▶ **The problem**:
Reproduce the records line for line, starting at the line that contains "Point to the scale bar" and ending at the last line of the records. Leave the pictures out.

Rows of pointing data
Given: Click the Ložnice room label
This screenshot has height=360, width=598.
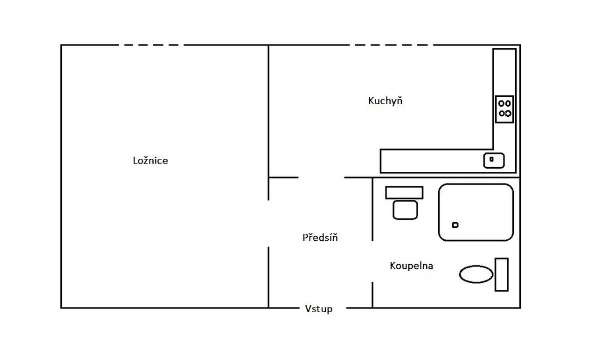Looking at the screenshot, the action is (150, 160).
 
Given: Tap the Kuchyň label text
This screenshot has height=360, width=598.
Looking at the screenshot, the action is (385, 101).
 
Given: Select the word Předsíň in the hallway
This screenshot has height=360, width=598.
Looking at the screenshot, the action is (320, 237).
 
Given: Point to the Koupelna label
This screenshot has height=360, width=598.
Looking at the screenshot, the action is (411, 266).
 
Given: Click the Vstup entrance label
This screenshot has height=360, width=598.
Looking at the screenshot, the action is (318, 309).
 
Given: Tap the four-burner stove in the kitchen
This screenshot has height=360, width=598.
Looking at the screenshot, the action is (505, 109).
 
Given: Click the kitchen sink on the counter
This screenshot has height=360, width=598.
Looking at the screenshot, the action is (494, 160).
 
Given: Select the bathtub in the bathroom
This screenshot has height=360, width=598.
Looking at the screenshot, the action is (476, 212).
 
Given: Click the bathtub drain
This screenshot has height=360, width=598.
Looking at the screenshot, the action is (455, 225).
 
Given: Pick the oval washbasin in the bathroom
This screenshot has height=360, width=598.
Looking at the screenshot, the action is (476, 274).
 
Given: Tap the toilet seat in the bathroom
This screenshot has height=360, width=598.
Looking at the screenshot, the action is (405, 210).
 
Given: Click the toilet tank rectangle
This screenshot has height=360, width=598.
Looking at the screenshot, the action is (404, 193).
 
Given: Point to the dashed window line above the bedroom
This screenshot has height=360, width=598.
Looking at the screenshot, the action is (151, 45).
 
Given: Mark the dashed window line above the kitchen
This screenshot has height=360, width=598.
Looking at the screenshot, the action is (391, 45).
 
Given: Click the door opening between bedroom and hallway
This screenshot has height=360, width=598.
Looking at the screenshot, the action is (269, 224).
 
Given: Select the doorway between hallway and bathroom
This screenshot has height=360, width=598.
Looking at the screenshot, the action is (373, 261).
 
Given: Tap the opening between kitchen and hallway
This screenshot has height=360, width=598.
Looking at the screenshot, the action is (321, 178).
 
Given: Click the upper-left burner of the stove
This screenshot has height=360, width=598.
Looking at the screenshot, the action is (501, 103).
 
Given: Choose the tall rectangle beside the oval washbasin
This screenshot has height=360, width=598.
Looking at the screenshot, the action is (502, 275).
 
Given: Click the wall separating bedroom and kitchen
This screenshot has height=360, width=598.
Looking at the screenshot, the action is (269, 111).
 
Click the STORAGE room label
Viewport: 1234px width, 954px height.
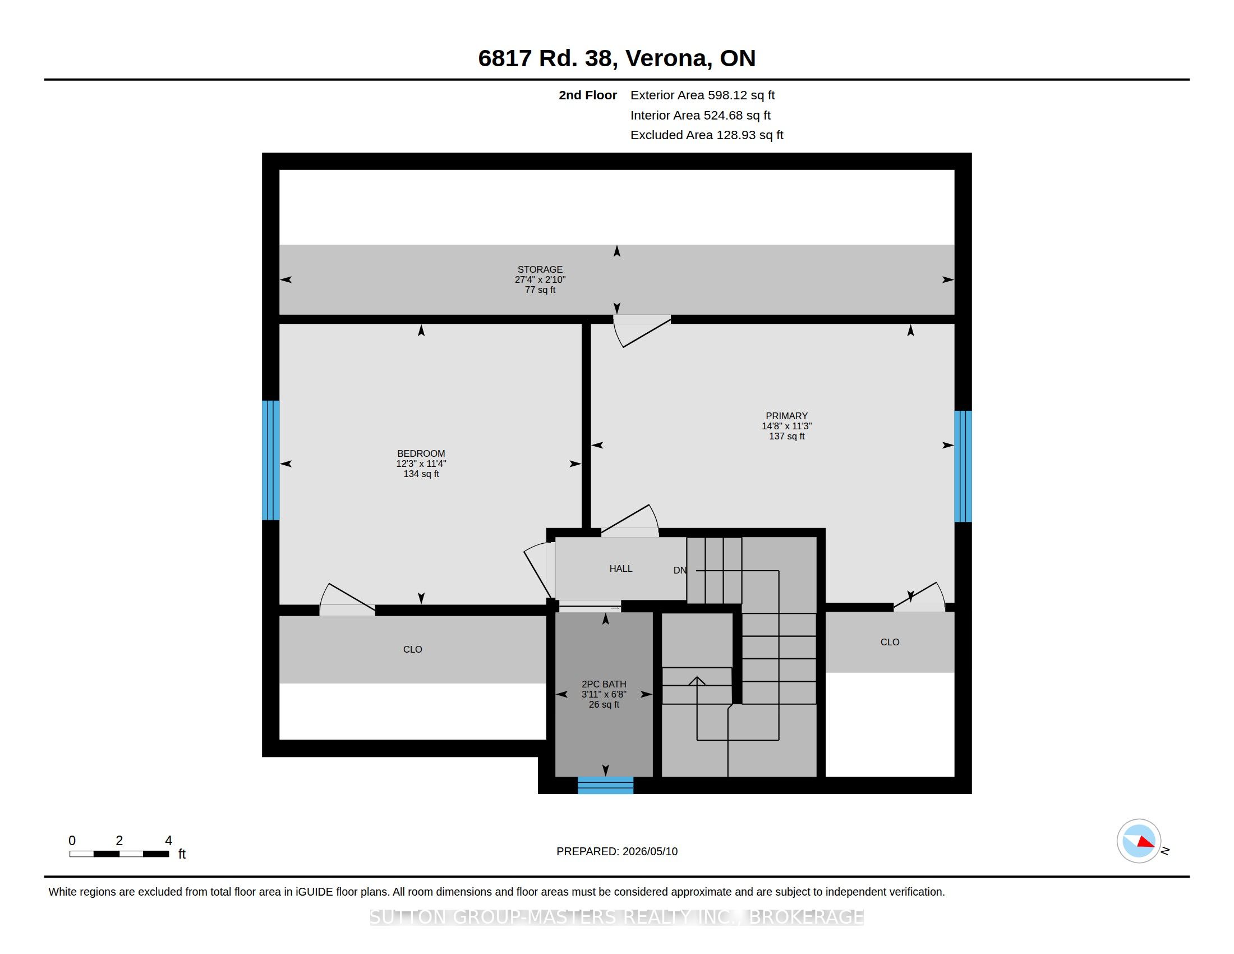(x=540, y=269)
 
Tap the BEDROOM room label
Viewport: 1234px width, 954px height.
(x=421, y=453)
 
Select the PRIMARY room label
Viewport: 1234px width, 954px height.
(x=786, y=416)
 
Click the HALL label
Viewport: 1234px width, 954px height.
(x=620, y=568)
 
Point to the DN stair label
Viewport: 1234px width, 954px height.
(x=680, y=570)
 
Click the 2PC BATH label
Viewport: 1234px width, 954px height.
(x=604, y=684)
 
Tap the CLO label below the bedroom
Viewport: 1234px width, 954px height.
(x=412, y=649)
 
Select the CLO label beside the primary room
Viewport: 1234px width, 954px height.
(x=890, y=642)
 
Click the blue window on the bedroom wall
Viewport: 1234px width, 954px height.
(x=271, y=460)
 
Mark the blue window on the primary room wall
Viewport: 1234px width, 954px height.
(x=963, y=466)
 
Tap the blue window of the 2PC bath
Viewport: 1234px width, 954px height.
(x=605, y=786)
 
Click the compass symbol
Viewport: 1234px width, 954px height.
(x=1139, y=841)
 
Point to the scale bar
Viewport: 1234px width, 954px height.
(x=119, y=854)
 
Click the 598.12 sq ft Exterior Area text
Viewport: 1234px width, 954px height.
(x=742, y=95)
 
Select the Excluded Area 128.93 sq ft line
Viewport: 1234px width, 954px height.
(x=707, y=135)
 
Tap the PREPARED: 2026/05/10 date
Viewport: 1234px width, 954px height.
(x=617, y=851)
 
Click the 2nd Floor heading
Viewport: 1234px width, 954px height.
(x=588, y=95)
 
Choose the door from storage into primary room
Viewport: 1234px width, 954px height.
(x=642, y=331)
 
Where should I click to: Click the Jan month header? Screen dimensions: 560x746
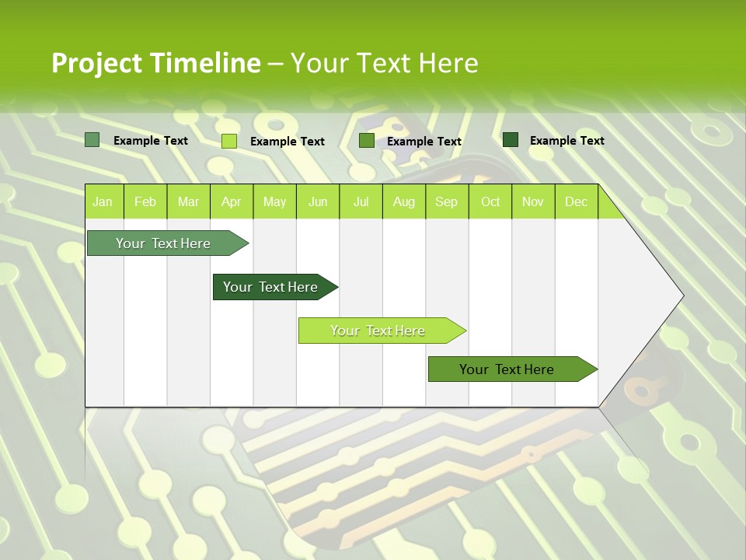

▶ **Output of the exercise**:
Point to the scale bar
Viewport: 1234px width, 954px height.
(x=119, y=854)
 
Click the 598.12 sq ft Exterior Area text
Viewport: 1234px width, 954px height.
(x=742, y=95)
 
Select the Excluded Area 128.93 sq ft line
Viewport: 1234px width, 954px height.
(x=707, y=135)
 
Tap the PREPARED: 2026/05/10 date
Viewport: 1234px width, 954px height.
(x=617, y=851)
 
Click the 2nd Floor heading
Viewport: 1234px width, 954px height.
(x=588, y=95)
 
Choose the door from storage into primary room
Viewport: 1234px width, 954px height.
(x=642, y=331)
 
Where should I click to: Click the Jan month header? Screen dimensions: 560x746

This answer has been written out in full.